Exercise input →
· · · · · · ·

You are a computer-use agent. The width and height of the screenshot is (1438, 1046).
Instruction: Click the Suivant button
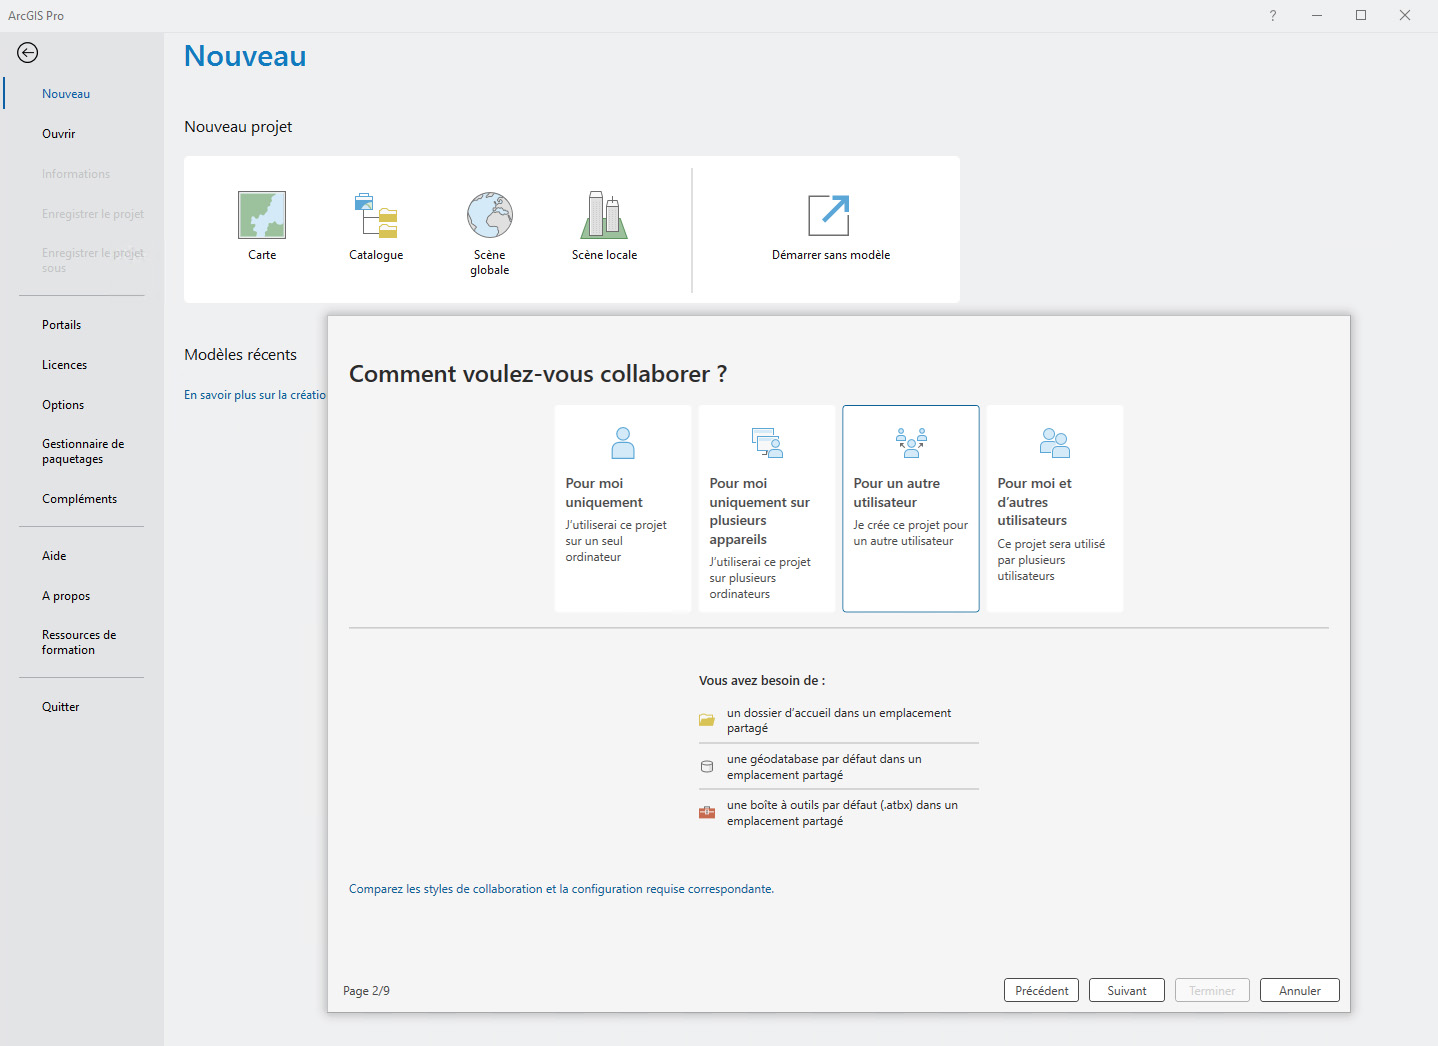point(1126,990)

· · · · · · ·

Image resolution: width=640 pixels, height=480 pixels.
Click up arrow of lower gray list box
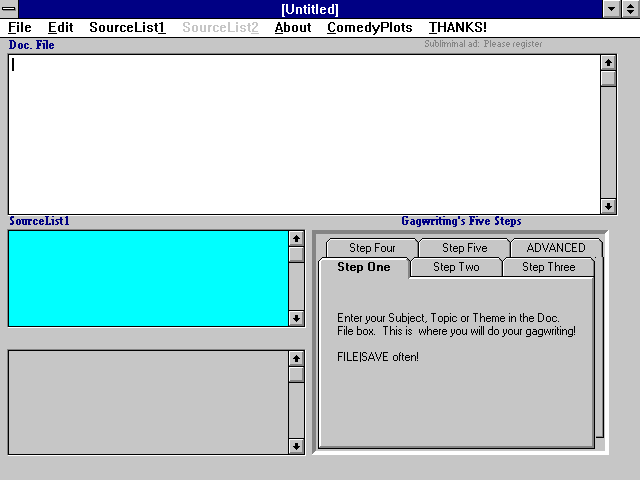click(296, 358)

· · · · · · ·

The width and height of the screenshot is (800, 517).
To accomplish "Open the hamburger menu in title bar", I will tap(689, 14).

· · · · · · ·

Show every line from the listing above in which the string "height" appears.

Answer for this exercise →
You are a computer-use agent. The width and height of the screenshot is (1438, 1046).
Image resolution: width=640 pixels, height=480 pixels.
The width and height of the screenshot is (800, 517).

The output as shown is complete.